## PROBLEM TO WORK ON
Return every line of the data below that contains the word "radio".

## INFORMATION SUPPLIED
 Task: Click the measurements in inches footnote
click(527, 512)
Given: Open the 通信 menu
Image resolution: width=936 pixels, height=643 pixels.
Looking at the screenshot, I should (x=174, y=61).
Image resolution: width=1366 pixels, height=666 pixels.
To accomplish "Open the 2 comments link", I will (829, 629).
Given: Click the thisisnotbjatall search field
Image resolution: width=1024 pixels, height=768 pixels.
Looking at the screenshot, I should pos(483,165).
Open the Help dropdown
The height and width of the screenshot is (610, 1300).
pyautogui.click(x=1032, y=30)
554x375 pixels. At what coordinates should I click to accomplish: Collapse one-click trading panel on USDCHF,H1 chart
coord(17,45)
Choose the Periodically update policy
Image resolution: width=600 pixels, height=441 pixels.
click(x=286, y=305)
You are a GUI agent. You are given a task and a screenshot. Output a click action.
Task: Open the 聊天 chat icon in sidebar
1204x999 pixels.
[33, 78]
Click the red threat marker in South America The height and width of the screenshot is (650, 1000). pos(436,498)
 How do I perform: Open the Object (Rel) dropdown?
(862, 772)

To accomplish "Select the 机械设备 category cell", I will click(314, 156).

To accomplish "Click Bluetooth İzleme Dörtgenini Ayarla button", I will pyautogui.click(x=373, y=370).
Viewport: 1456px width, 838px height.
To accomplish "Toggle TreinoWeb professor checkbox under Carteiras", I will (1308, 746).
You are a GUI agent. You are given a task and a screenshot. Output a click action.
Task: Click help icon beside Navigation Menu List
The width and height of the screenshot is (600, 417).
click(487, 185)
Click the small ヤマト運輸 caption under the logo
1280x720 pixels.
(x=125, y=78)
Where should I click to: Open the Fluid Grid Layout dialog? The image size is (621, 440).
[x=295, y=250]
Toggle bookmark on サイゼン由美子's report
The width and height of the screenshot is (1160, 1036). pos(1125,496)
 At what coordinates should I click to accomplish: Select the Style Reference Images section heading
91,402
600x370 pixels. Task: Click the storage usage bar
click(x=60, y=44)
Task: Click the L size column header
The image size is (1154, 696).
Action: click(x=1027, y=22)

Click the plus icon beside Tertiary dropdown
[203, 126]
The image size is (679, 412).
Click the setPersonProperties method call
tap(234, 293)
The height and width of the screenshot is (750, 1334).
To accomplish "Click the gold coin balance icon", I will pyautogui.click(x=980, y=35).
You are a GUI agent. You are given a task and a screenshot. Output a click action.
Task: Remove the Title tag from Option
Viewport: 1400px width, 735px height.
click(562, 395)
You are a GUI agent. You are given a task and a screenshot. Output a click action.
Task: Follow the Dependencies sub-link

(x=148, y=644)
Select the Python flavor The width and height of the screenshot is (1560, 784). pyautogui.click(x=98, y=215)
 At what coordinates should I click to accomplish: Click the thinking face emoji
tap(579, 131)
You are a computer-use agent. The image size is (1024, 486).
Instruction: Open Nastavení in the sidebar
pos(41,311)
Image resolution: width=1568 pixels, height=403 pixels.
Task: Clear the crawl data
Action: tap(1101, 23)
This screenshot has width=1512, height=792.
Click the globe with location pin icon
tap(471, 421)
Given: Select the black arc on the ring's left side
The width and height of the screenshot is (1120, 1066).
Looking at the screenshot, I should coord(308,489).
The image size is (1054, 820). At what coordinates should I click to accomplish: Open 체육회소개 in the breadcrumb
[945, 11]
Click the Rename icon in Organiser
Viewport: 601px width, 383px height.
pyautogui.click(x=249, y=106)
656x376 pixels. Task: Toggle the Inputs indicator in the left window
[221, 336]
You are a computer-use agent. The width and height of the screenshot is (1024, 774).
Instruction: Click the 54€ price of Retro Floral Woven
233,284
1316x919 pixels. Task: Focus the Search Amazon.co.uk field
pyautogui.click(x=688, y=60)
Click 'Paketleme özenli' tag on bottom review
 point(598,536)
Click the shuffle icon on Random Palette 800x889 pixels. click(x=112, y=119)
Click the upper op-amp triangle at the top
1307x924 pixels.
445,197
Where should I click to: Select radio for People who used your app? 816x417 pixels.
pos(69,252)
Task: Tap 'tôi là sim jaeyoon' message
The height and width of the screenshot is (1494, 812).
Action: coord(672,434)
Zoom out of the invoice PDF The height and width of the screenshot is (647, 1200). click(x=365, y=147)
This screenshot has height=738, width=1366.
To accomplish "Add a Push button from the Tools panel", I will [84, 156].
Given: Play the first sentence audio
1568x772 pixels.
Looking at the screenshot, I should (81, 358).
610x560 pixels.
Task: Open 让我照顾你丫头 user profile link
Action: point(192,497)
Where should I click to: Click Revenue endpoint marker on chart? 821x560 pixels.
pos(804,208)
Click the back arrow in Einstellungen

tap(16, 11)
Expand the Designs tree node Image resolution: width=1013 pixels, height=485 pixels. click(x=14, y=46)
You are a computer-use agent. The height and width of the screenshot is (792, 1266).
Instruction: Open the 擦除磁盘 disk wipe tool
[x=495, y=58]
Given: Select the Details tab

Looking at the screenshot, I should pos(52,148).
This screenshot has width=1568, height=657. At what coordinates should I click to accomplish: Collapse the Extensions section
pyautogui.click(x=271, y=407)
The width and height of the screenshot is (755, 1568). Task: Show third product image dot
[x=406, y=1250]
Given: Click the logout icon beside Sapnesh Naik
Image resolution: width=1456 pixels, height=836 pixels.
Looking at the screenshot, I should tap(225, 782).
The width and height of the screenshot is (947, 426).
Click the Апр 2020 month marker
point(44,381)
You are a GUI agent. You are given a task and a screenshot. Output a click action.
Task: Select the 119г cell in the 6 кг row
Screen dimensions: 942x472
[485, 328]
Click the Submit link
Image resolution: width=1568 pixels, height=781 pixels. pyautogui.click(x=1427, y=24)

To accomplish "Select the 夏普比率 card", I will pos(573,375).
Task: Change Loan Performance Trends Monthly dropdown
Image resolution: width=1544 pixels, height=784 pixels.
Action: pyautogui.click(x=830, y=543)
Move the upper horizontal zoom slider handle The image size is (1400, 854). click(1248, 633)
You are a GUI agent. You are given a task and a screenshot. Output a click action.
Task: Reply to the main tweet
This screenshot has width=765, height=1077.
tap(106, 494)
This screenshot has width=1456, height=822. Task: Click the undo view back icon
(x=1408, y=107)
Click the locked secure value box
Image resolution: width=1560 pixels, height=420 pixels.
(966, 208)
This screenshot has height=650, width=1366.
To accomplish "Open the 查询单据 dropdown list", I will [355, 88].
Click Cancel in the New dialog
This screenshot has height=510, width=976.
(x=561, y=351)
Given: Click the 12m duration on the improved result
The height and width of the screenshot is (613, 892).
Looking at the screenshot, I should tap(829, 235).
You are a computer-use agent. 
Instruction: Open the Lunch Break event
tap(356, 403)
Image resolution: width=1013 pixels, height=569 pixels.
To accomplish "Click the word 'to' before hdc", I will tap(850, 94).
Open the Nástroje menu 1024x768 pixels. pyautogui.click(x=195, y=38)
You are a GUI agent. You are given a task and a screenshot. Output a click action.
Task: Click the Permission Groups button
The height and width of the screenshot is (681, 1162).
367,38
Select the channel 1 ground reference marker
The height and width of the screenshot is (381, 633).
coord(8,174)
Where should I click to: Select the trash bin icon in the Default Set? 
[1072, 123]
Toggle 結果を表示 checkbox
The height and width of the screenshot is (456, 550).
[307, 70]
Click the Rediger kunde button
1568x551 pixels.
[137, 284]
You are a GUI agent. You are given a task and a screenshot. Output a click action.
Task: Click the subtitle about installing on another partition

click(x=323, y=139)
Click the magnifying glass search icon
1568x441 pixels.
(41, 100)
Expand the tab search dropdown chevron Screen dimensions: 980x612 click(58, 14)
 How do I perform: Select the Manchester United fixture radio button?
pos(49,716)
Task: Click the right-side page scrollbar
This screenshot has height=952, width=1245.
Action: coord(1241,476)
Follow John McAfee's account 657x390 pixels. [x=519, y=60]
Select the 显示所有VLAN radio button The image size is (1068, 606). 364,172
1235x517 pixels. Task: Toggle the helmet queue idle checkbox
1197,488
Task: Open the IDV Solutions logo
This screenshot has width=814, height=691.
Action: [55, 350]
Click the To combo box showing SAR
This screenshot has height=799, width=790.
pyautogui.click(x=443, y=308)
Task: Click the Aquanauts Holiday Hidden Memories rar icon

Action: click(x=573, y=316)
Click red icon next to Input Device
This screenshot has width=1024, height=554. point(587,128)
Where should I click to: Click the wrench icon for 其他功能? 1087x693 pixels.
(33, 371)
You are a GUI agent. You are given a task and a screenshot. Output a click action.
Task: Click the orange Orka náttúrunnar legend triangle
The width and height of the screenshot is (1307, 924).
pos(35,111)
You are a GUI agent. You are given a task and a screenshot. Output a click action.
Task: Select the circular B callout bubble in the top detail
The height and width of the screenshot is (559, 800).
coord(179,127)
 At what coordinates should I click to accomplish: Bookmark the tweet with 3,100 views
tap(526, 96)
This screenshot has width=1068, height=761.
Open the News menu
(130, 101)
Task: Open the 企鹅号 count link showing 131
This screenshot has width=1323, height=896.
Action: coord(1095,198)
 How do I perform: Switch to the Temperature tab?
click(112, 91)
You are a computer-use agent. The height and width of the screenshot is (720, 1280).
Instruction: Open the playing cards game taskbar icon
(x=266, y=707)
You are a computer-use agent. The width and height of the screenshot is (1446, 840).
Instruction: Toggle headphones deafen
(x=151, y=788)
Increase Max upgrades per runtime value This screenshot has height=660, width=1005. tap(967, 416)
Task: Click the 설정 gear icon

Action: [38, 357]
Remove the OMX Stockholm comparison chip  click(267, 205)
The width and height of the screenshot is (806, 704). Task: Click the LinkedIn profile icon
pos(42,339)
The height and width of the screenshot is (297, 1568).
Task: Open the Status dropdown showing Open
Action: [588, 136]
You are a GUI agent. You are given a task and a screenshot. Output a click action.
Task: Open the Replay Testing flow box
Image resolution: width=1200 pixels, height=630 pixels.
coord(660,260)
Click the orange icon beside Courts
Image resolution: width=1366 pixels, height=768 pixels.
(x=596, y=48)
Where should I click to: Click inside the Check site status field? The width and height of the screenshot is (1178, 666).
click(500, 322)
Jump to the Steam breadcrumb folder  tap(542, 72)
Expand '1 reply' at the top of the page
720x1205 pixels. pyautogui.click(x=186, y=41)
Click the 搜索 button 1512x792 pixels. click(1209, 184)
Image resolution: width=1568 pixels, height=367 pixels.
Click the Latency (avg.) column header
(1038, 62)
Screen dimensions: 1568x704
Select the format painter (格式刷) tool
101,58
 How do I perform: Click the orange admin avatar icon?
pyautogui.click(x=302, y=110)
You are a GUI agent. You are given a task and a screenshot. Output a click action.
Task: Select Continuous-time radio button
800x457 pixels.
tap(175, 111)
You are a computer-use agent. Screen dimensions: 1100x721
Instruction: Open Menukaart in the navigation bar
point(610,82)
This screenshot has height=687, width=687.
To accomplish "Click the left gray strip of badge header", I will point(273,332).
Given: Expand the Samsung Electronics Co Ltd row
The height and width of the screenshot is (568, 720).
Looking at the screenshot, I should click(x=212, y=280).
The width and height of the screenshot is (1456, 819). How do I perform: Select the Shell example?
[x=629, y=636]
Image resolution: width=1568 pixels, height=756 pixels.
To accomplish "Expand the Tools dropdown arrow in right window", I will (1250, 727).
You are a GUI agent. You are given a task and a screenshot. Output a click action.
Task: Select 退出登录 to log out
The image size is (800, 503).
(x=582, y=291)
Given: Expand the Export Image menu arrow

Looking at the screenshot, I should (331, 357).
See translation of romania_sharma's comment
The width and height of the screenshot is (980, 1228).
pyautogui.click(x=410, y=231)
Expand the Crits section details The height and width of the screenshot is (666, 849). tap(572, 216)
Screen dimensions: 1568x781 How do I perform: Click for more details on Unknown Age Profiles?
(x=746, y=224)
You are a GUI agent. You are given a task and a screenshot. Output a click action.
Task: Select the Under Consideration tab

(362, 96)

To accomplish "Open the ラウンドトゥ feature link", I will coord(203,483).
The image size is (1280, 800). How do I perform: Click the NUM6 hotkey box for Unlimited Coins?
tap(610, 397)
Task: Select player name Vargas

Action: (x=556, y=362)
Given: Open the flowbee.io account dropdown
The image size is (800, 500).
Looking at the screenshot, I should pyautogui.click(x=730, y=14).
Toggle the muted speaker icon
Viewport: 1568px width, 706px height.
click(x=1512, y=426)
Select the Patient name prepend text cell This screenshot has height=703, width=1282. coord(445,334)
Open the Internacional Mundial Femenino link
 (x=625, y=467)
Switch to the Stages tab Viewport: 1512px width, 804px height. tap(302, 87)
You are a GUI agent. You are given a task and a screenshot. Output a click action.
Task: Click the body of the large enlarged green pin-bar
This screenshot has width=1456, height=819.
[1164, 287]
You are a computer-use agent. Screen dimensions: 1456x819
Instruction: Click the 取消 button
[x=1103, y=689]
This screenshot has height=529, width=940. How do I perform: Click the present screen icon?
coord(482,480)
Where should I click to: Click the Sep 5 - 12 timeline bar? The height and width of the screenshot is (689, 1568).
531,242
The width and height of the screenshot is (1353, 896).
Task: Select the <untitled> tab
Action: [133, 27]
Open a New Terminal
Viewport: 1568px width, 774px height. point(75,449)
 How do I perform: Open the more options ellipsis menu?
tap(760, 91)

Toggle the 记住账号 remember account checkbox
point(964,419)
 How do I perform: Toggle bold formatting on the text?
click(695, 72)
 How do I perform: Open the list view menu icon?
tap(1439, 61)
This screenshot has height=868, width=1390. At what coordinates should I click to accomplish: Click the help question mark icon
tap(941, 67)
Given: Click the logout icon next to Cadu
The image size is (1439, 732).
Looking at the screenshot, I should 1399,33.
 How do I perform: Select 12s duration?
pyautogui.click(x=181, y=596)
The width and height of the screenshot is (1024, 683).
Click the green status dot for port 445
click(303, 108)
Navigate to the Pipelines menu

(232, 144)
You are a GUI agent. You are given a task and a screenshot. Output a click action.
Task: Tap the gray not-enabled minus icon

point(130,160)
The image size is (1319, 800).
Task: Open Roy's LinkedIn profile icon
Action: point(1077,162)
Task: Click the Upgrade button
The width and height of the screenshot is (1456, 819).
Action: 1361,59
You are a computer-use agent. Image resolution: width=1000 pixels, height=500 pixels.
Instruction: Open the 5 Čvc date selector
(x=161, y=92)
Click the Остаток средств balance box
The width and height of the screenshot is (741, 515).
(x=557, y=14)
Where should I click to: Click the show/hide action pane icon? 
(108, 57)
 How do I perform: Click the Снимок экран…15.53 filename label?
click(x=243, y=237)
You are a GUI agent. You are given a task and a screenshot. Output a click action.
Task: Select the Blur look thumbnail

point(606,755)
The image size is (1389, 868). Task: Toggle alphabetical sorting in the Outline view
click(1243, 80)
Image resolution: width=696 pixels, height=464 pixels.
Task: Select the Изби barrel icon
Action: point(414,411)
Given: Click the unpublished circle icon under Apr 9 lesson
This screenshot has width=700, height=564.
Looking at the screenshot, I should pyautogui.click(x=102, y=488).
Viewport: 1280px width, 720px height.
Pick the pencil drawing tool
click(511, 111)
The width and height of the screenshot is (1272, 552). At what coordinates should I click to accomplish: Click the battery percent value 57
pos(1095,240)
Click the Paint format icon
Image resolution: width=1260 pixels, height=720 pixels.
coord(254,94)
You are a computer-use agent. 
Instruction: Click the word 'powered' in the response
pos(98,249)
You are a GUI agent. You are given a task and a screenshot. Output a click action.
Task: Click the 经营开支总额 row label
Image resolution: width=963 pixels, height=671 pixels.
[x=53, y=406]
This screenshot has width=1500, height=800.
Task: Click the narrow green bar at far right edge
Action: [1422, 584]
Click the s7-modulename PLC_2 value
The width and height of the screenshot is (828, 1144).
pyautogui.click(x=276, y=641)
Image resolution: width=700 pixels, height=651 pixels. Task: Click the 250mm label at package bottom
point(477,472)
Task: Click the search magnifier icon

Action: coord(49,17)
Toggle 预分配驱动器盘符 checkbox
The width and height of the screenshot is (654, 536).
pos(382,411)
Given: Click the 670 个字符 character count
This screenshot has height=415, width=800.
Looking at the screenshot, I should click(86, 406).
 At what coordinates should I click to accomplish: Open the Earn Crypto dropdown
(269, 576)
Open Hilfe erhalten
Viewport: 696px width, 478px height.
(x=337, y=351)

## RESULT FOR THIS EXERCISE
Where should I click to: Select radio for People who used your app? 816x417 pixels.
 How do I perform: Select the Manchester United fixture radio button?
Select the 显示所有VLAN radio button The image size is (1068, 606). 364,172
Task: Select Continuous-time radio button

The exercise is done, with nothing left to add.